Surrogate Modeling-Driven Physics-Informed Multi-fidelity Kriging for the Prediction of Accident-Tolerant Fuel Properties

The Gaussian Process (GP)-based surrogate model will not be very accurate when we have limited high-fidelity (experimental) data. In addition, it is challenging to apply higher-dimensional functions (>20-dimensional function) to approximate predictions with the GP. Furthermore, noisy data or data-containing erroneous observations and outliers are major challenges for advanced accident-tolerant fuel (ATF) concepts. This challenge can be aggravated by a lack of data, missing data, and inconsistencies in data, which require techniques to identify missing data in a dataset before the dataset is used in a predictive algorithm. Also, the governing differential equation is empirical for longer-term ATF candidates, and data availability is an issue.

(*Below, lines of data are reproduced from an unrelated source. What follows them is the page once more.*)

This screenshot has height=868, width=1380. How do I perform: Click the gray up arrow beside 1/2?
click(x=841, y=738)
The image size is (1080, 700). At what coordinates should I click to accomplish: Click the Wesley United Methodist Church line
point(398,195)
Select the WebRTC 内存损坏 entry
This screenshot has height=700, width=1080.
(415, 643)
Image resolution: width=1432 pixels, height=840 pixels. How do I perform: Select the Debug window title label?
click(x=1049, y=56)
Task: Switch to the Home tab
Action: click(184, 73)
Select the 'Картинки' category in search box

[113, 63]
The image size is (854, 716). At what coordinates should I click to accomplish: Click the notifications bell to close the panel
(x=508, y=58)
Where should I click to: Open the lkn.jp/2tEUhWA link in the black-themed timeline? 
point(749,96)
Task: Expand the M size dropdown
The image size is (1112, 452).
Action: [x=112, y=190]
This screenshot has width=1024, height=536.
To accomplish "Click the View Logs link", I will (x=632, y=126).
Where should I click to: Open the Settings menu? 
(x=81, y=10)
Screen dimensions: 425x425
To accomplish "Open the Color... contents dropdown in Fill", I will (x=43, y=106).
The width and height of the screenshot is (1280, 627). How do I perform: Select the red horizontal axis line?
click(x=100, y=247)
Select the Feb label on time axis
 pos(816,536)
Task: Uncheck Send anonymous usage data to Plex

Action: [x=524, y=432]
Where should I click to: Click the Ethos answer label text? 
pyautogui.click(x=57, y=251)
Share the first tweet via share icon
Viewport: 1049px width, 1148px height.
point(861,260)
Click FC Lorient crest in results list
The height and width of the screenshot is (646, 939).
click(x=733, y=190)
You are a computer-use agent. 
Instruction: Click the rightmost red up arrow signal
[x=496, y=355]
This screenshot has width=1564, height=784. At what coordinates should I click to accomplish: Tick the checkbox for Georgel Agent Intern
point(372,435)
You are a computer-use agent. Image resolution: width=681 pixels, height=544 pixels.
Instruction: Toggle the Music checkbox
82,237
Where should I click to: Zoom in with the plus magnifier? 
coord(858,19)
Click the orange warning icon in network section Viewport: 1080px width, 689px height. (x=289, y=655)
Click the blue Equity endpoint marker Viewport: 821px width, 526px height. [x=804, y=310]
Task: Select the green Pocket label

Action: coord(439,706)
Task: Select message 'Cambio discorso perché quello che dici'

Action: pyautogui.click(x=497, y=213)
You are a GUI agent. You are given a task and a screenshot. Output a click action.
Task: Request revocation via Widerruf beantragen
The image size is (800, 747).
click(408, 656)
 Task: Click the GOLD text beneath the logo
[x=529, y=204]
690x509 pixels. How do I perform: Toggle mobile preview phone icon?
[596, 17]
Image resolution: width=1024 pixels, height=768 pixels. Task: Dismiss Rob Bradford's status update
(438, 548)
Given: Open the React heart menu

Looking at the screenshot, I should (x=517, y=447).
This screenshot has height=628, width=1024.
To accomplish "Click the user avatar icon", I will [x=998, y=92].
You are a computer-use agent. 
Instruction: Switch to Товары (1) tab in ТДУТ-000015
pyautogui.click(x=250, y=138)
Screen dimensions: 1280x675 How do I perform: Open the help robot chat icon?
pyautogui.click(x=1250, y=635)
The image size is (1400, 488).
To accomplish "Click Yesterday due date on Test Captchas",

Physics-informed Multi-fidelity Kriging (MFK) can be useful for identifying and predicting the required material properties. MFK is particularly useful with low-fidelity physics (approximating physics) and limited high-fidelity data – which is the case for ATF candidates since there is limited data availability. This chapter explores the method and presents its application to experimental thermal conductivity measurement data for ATF. The MFK method showed its significance for a small number of data that could not be modeled by the conventional Kriging method. Mathematical models constructed with this method can be easily connected to later-stage analysis such as uncertainty quantification and sensitivity analysis and are expected to be applied to fundamental research and a wide range of product development fields.